Background The probability of postoperative nausea and vomiting (PONV) may be influenced by the time of day. Since there has been no recent study published exploring this association, we conducted a study to determine the effect of surgical time of day on PONV. Methods With ethics approval, data of all patients undergoing elective non-cardiac non-neurosurgery, with a high risk of PONV, and which had a 24-hour assessment of PONV between October 2017 and December 2020 were extracted. Surgical sessions were classified as either morning surgery (defined as start-time and end-time before noon) or afternoon surgery (defined as surgery start-time at or after 12 noon). Those patients who had surgical sessions extending from morning sessions to afternoon sessions were excluded. A propensity-score-matching (PSM) based on 1:1 matching was performed to potential biases. For the entire study population before matching, we used Pearson's chi-square test or Fisher's exact test for categorical variables, and Student's t-test or Mann-Whitney U-test for normally or non-normally distributed continuous variables, respectively. For the matched study population, we used conditional logistic regression to test for differences. A p-value of <0.05 was considered statistically significant. Results Of the 3808 surgical sessions, 1439 surgical sessions were excluded from the analysis because they extended between morning and afternoon surgery. After 1:1 PSM, 1043 matched pairs were obtained. The incidence of PONV, prior to matching, remained statistically insignificant even after PSM. Conclusion We found that the time of surgery (morning or afternoon) did not affect both the overall incidence and severity of PONV. The association between PONV and time of day remained statistically insignificant prior to and after propensity matching for a number of covariates.
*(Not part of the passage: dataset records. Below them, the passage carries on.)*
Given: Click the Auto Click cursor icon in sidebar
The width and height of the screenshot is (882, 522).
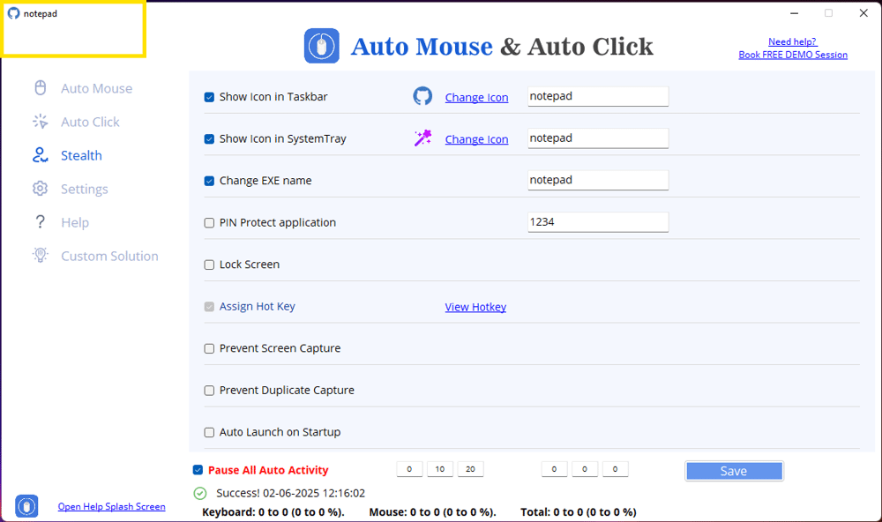Looking at the screenshot, I should point(40,122).
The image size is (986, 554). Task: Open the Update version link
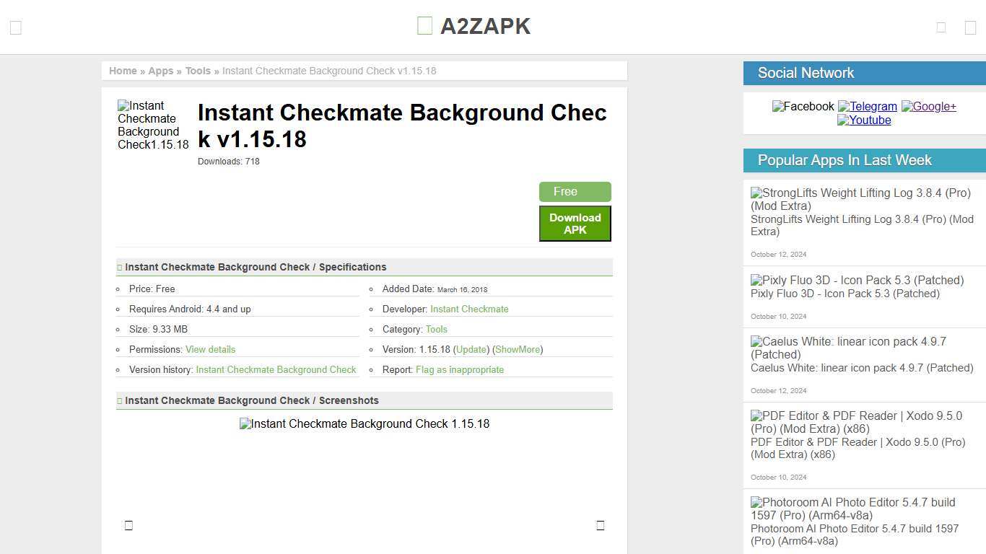click(471, 349)
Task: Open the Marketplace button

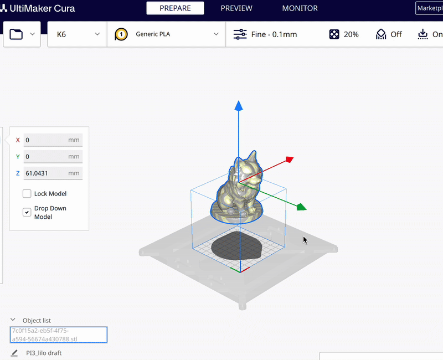Action: 429,8
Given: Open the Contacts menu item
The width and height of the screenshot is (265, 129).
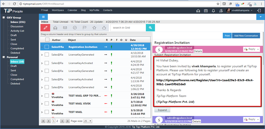Looking at the screenshot, I should (108, 10).
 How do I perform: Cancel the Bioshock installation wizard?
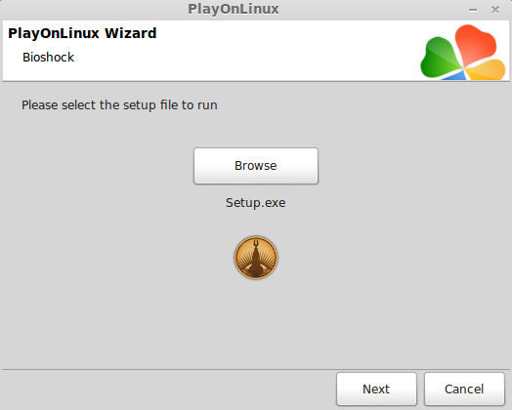coord(464,389)
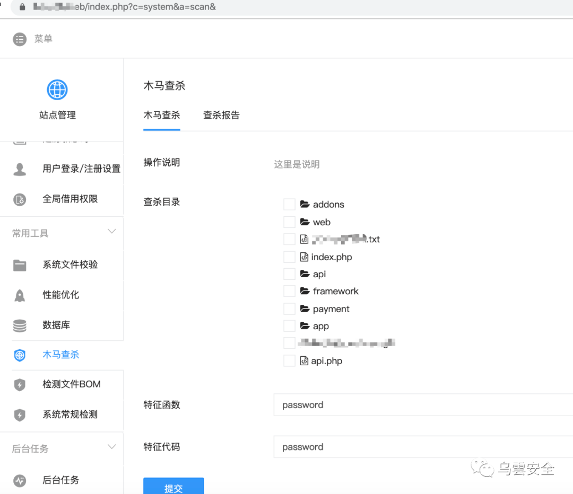Enable the framework folder for scanning
This screenshot has height=494, width=573.
click(x=289, y=291)
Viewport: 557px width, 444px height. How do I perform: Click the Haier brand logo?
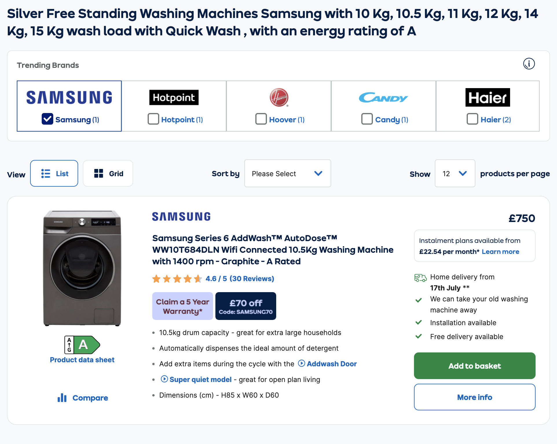[x=488, y=97]
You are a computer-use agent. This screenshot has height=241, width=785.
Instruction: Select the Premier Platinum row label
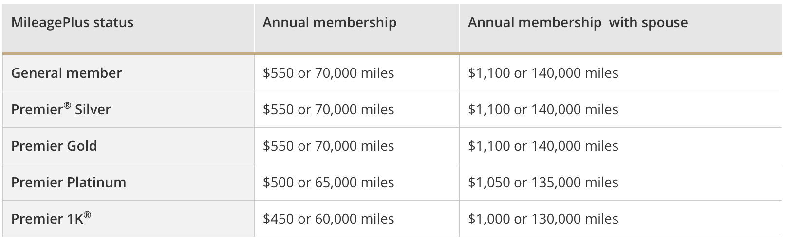[69, 183]
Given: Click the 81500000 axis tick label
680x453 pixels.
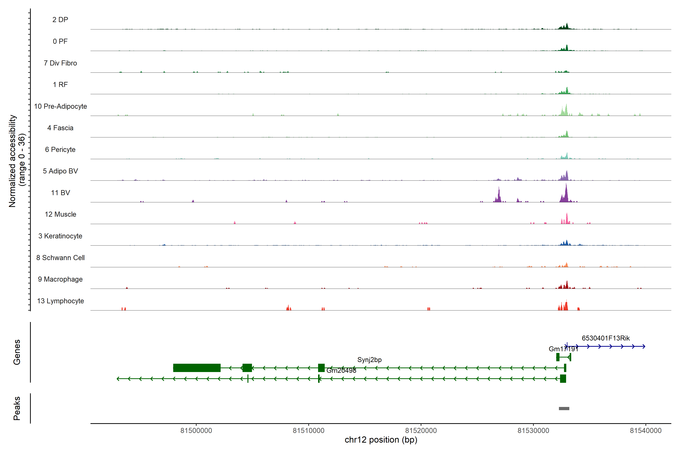Looking at the screenshot, I should [196, 430].
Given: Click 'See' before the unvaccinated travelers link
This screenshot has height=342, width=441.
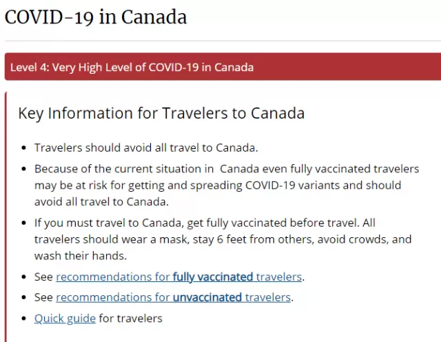Looking at the screenshot, I should point(43,297).
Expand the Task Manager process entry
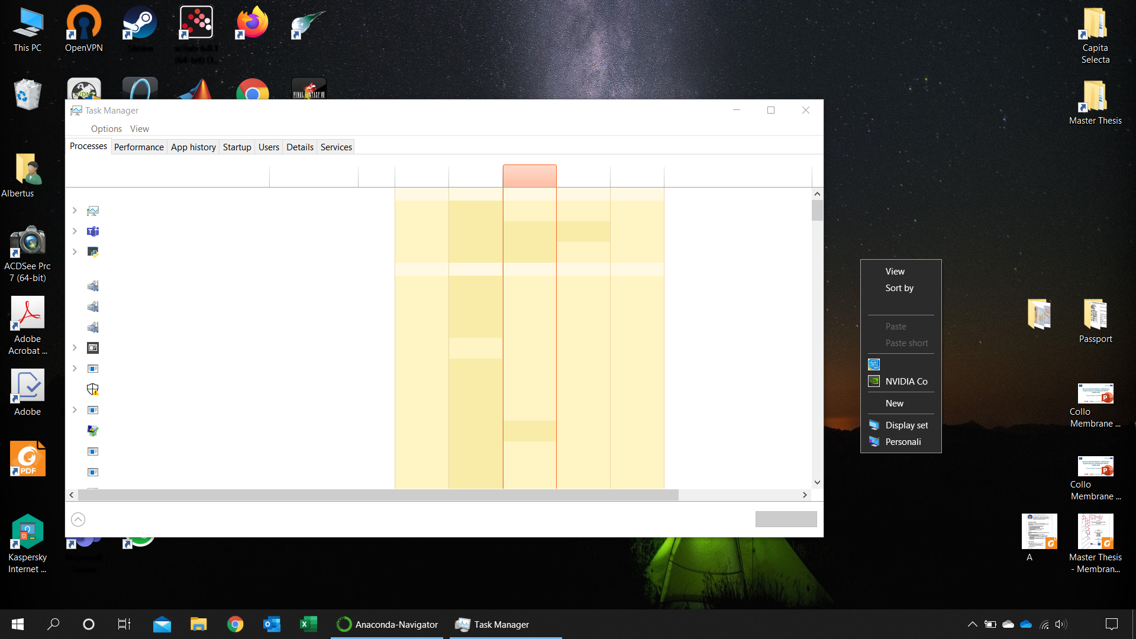Screen dimensions: 1136x639 pyautogui.click(x=75, y=211)
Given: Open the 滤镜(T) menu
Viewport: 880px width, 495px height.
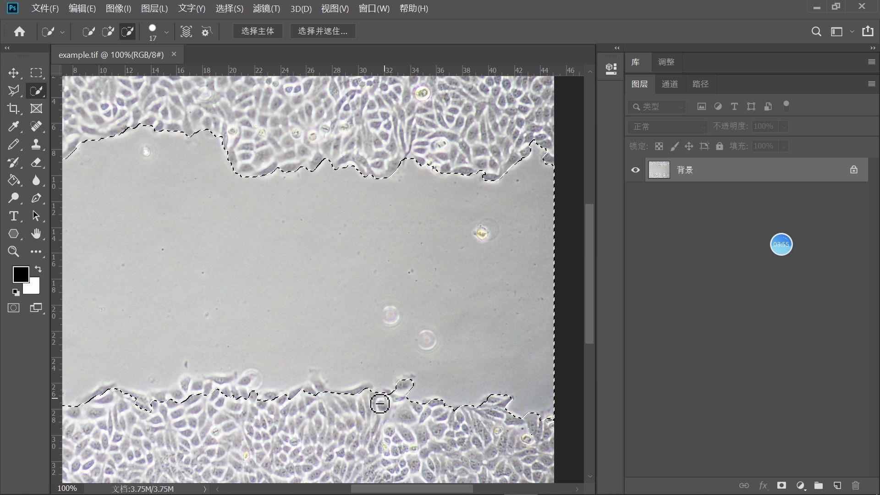Looking at the screenshot, I should (266, 8).
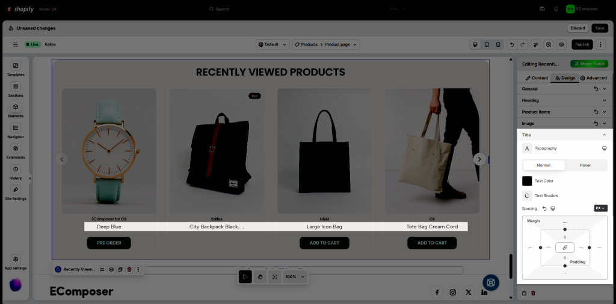
Task: Open the 100% zoom dropdown
Action: (295, 276)
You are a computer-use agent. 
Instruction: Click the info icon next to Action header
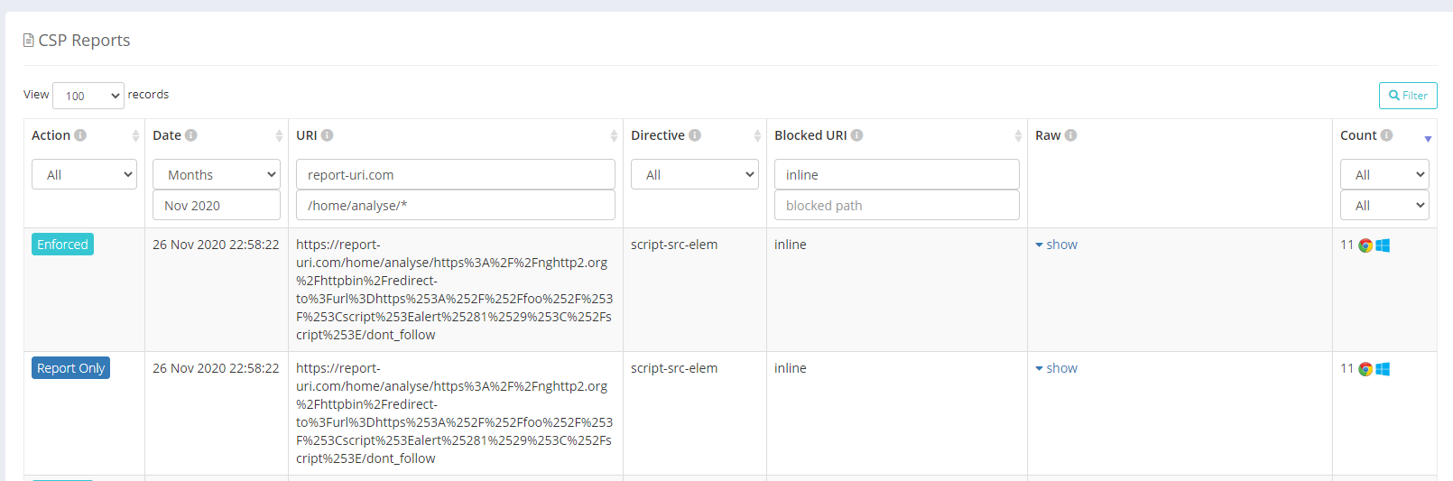(80, 135)
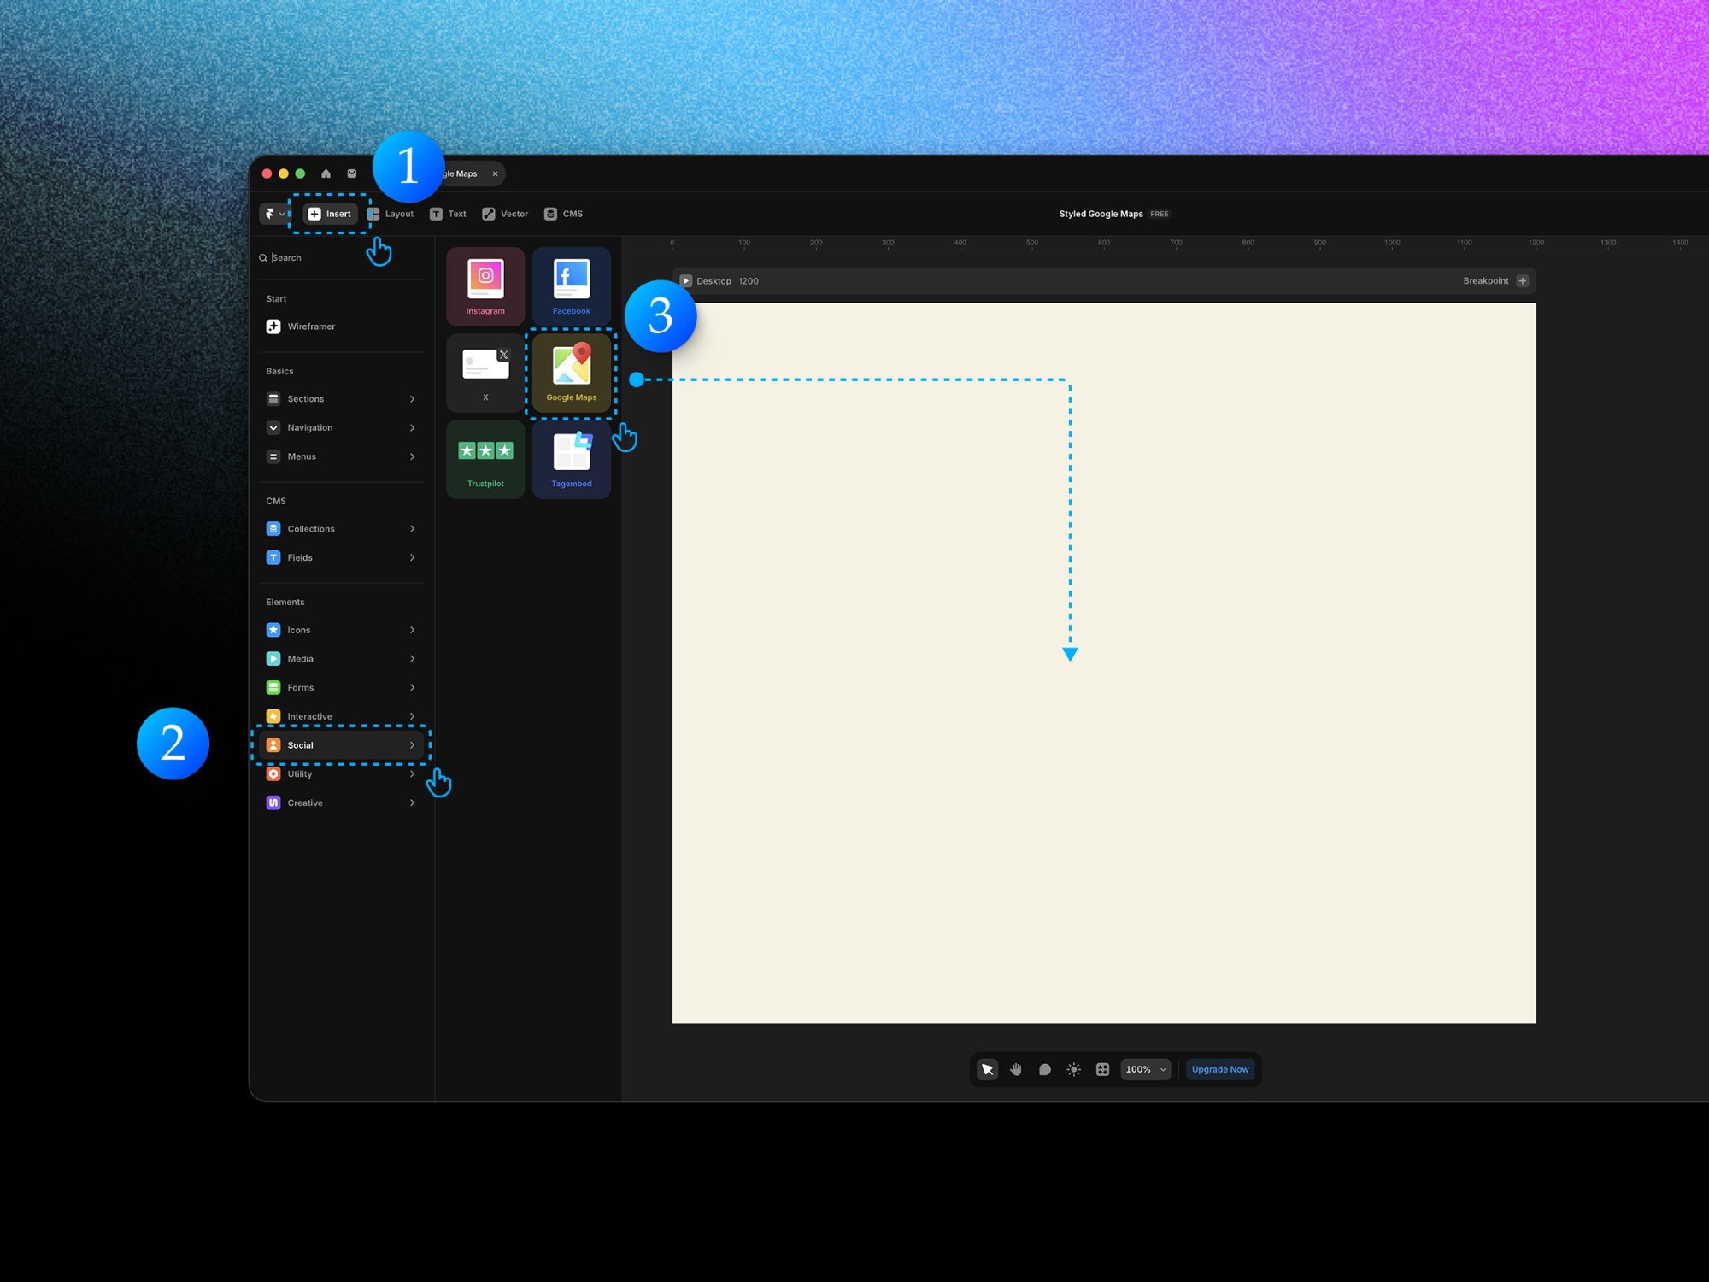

术后恶心呕吐(PONV)的发生率可能受一天中不同时间的影响。由于近期没有关于探索这种关联的研究发表,我们开展了一项研究以确定手术时间对PONV的影响。方法:在获得伦理批准后,提取了2017年10月至2020年12月期间所有接受择期非心脏非神经外科手术、有PONV高风险且对PONV进行了24小时评估的患者数据。手术时段分为上午手术(定义为开始时间和结束时间均在中午之前)或下午手术(定义为手术开始时间在中午12点及以后)。排除那些手术时段从上午持续到下午的患者。基于1:1匹配进行倾向得分匹配(PSM)以减少潜在偏倚。对于匹配前的整个研究人群,我们分别对分类变量使用Pearson卡方检验或Fisher精确检验,对正态或非正态分布的连续变量使用Student t检验或Mann-Whitney U检验。对于匹配后的研究人群,我们使用条件逻辑回归来检验差异。p值<0.05被认为具有统计学意义。结果:在3808个手术时段中,1439个手术时段因跨越上午和下午手术而被排除在分析之外。经过1:1 PSM后,获得了1043对匹配数据。即使在PSM后,匹配前PONV的发生率在统计学上仍无显著差异。结论:我们发现手术时间(上午或下午)对PONV的总体发生率和严重程度均无影响。在对多个协变量进行倾向得分匹配前后,PONV与一天中时间的关联在统计学上均无显著差异。